Teks yang Disediakan:
= = = = =

FOTO: Seorang warga menggendong bayinya yang pingsan di tengah bentrokan warga Rempang dan aparat gabungan di Jembatan 4 Barelang, Batam, Kamis (7/9/2023). Bayi tersebut pingsan akibat terkena gas air mata yang masuk ke dalam rumahnya. (TribunBatam.id/Aminudin)
Utusan Rakyat – Menteri Koordinator Bidang Politik, Hukum, dan Keamanan (Menkopolhukam) Mahfud MD mengimbau agar aparat penegak hukum berhati-hati dalam menangani konflik di Pulau Rempang, Batam, Provinsi Kepulauan Riau.
Konflik antara warga dengan aparat itu terjadi saat pengukuran untuk pengembangan kawasan wisata oleh Badan Pengusahaan (BP) Batam, beberapa hari lalu.
Mahfud menjelaskan warga serta aparat perlu mengetahui bahwa sudah terjadi kesepakatan mengenai ganti rugi dan relokasi.
“Sebenarnya kalau masalah hukumnya sudah selesai,” terang Mahfud di Kompleks Istana Kepresidenan, Jakarta, Senin 11 September 2023.
Ia menjelaskan, pada 2004 ada nota kesepahaman (MoU) antara BP Batam dengan pengembang wisata di pulau-pulau dekat Batam salah satunya Pulau Rempang. Nota kesepahaman itu, ujar dia, dibuat sejak 2001 dan 2002.
Pemerintah daerah, ujarnya, juga telah mengeluarkan izin. Namun, ketika pengembang akan masuk memulai proyek, ujar Mahfud, sudah ada kegiatan pembangunan serta penghuni lama yang belum direlokasi.
“Izin-izin baru yang dikeluarkan sesudah MoU dibatalkan semua oleh menteri Lingkungan Hidup dan Kehutanan (KLHK). Nah di situ terjadi perintah pengosongan karena tahun ini akan masuk kegiatan-kegiatan yang sudah diteken tahun 2004 sesuai kebijakan tahun 2001, 2002,” terang Mahfud.

= = = = =

Materi yang Disediakan:
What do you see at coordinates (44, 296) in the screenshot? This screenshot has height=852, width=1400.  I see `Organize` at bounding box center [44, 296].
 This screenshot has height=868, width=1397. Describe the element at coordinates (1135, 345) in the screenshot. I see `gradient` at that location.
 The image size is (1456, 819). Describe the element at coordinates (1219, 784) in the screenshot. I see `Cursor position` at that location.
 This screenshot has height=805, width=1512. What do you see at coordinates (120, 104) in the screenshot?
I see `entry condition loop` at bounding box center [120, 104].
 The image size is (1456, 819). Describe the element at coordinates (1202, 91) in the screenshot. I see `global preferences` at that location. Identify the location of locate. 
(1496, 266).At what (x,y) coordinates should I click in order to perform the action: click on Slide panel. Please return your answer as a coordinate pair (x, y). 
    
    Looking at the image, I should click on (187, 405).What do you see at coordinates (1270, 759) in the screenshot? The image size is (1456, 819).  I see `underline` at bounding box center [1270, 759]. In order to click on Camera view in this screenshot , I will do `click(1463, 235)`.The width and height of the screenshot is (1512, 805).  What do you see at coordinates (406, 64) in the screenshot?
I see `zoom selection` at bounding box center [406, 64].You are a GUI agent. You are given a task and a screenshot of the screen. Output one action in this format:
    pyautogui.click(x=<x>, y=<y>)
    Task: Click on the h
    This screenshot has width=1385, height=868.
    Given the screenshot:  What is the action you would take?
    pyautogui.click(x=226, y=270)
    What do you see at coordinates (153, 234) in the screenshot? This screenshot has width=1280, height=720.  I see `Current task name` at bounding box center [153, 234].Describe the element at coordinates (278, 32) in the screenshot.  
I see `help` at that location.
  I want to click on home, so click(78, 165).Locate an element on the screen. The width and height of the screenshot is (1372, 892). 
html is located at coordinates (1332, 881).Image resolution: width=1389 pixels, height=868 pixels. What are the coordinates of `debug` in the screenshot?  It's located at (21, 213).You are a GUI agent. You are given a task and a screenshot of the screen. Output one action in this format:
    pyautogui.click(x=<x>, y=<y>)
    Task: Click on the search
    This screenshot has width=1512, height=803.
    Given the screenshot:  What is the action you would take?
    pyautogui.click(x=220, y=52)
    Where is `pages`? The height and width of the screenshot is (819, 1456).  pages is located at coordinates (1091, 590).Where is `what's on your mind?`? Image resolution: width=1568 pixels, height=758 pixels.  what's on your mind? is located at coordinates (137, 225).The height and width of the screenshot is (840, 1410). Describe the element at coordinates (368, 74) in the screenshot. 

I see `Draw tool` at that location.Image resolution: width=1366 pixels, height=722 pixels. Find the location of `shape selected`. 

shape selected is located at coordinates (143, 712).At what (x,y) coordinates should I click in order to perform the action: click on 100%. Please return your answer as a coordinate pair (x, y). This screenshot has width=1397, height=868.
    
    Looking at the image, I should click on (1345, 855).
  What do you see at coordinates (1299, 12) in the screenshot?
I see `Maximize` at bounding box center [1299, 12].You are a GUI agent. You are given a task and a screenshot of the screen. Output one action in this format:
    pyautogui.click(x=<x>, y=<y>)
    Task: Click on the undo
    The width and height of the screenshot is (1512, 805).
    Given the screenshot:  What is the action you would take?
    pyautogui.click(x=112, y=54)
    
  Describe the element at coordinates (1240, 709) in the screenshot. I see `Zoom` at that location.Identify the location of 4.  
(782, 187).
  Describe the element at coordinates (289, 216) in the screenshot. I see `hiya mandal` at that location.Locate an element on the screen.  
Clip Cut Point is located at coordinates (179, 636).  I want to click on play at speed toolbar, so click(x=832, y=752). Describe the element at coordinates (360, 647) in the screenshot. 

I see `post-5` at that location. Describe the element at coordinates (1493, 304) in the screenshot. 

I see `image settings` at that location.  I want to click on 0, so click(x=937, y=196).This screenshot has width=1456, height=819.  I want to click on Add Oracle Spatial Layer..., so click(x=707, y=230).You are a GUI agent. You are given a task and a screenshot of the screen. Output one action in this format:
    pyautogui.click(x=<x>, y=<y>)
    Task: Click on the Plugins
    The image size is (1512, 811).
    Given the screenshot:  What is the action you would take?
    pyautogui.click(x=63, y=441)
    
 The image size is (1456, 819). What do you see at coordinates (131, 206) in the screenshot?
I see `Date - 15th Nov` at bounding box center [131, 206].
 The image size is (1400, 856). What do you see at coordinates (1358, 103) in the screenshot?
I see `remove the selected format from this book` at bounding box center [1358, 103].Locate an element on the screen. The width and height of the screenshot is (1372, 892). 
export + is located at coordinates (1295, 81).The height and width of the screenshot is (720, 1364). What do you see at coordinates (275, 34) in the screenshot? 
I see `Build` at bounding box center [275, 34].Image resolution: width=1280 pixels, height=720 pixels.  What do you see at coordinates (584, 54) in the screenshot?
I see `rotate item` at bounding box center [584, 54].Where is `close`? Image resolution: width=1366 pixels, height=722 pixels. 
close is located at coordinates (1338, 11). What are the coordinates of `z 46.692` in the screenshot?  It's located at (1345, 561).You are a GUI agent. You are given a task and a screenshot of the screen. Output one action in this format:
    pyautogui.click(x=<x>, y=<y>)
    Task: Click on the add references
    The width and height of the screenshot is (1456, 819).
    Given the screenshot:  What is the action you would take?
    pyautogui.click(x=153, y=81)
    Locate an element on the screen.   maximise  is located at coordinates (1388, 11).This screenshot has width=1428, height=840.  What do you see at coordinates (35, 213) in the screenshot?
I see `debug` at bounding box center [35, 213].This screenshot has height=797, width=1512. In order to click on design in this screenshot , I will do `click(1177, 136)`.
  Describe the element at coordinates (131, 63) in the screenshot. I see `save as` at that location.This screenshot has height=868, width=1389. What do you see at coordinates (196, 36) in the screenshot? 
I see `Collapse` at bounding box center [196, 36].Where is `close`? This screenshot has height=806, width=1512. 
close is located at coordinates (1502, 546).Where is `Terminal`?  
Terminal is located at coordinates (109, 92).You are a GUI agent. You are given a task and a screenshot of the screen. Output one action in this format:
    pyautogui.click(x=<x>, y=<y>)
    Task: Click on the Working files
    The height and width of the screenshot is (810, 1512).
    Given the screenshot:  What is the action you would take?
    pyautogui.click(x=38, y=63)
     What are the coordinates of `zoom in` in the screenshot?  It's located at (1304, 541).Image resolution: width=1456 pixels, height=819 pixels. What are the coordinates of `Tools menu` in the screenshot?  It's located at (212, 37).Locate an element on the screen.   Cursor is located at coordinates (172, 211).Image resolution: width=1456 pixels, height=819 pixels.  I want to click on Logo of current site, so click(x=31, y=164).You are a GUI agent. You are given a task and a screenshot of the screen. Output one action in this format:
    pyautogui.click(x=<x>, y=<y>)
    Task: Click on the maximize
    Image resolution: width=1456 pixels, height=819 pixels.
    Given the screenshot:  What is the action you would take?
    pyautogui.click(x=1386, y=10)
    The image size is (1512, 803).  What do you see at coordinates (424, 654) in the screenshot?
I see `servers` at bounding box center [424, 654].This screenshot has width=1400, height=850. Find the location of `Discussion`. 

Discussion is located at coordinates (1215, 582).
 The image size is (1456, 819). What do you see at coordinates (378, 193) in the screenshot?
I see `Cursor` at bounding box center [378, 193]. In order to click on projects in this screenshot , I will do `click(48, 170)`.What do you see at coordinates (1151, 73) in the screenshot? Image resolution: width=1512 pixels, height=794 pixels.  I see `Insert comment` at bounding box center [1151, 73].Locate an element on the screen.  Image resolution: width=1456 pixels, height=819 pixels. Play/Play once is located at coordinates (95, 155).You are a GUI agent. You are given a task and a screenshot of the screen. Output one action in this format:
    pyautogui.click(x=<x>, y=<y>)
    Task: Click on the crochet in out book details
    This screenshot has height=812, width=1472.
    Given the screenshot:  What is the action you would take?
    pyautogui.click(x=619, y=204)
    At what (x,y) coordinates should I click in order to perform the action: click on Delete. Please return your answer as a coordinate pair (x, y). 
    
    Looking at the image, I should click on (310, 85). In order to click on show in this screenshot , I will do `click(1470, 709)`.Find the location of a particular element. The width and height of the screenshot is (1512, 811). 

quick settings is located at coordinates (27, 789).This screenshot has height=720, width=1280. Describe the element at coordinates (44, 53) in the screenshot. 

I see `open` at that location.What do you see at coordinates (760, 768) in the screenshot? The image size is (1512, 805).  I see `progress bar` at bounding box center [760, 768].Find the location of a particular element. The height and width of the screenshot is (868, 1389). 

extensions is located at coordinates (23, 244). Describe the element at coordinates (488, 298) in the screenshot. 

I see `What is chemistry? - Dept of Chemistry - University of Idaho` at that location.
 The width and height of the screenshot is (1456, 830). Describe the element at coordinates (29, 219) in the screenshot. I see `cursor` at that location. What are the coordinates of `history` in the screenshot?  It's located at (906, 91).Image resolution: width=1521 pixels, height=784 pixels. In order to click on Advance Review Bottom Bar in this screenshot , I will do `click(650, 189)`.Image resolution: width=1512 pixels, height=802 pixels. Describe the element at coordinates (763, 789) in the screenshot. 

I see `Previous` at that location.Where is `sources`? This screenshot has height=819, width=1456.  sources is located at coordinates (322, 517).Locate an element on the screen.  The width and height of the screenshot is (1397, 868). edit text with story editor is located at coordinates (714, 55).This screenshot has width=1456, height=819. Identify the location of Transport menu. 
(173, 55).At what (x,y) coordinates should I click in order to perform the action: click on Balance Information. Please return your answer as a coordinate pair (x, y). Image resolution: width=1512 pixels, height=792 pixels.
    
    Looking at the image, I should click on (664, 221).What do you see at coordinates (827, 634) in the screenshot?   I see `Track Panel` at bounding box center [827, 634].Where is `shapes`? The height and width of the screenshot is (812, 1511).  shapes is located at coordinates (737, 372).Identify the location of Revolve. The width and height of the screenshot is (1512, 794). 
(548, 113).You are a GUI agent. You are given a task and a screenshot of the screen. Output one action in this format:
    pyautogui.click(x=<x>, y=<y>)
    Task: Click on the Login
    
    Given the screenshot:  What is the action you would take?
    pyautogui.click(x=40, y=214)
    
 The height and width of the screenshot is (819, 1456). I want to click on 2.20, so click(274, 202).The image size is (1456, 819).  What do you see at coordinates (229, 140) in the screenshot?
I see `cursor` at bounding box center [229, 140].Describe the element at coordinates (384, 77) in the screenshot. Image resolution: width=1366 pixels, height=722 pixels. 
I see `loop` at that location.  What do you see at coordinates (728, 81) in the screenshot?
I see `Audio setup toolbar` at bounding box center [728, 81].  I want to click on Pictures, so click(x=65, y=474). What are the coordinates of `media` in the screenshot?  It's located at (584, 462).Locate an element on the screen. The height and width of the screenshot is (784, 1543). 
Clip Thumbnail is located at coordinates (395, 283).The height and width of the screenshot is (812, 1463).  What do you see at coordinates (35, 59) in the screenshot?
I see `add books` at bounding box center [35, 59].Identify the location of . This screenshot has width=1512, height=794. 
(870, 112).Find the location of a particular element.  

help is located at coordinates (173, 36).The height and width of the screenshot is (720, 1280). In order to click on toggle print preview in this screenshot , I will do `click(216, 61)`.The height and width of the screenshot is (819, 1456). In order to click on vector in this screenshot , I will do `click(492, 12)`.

= = = = =

Permintaan yang Diberikan 1: Menurut berita tentang konflik di Pulau Rempang, di mana Mahfud MD memberikan keterangannya pada Senin 11 September 2023?
Permintaan yang Diberikan 2: Sebutkan setiap tahun yang ditulis dengan angka dalam berita tentang konflik di Pulau Rempang.
Permintaan yang Diberikan 3: Teruskan berita tentang konflik di Pulau Rempang mulai setelah kalimat terakhirnya.

Jawaban yang Benar 1: Di Kompleks Istana Kepresidenan, Jakarta.

Jawaban yang Benar 2: 2001, 2002, 2004, 2023

Jawaban yang Benar 3:
Berdasarkan hasil kesepakatan, Mahfud mengatakan penghuni atau warga Pulau Rempang akan direlokasi.
Kegiatan dimulai 6 September 2023. Ia juga mengklaim bahwa pemerintah telah memberikan penggantian berupa tanah seluas 500 meter persegi dan dibangunkan rumah dengan ukuran (tipe) 45 dengan dana sebesar Rp120 juta setiap kepala keluarga.
“Besar (dana) itu, daerah terluar. Lalu diberi uang tunggu sebelum relokasi setiap kepala sebesar Rp1.034.000. Diberi uang sewa rumah sambil menunggu dapat rumah masing-masing Rp1 juta semuanya sudah disepakati, rakyatnya sudah setuju dalam pertemuan tanggal 6 (September 2023),” papar Mahfud.
Menurutnya konflik antara warga dan aparat terjadi disebabkan karena kedua belah pihak tidak terinformasi dengan baik bahwa sudah ada persetujuan relokasi dan pemberian uang pengganti.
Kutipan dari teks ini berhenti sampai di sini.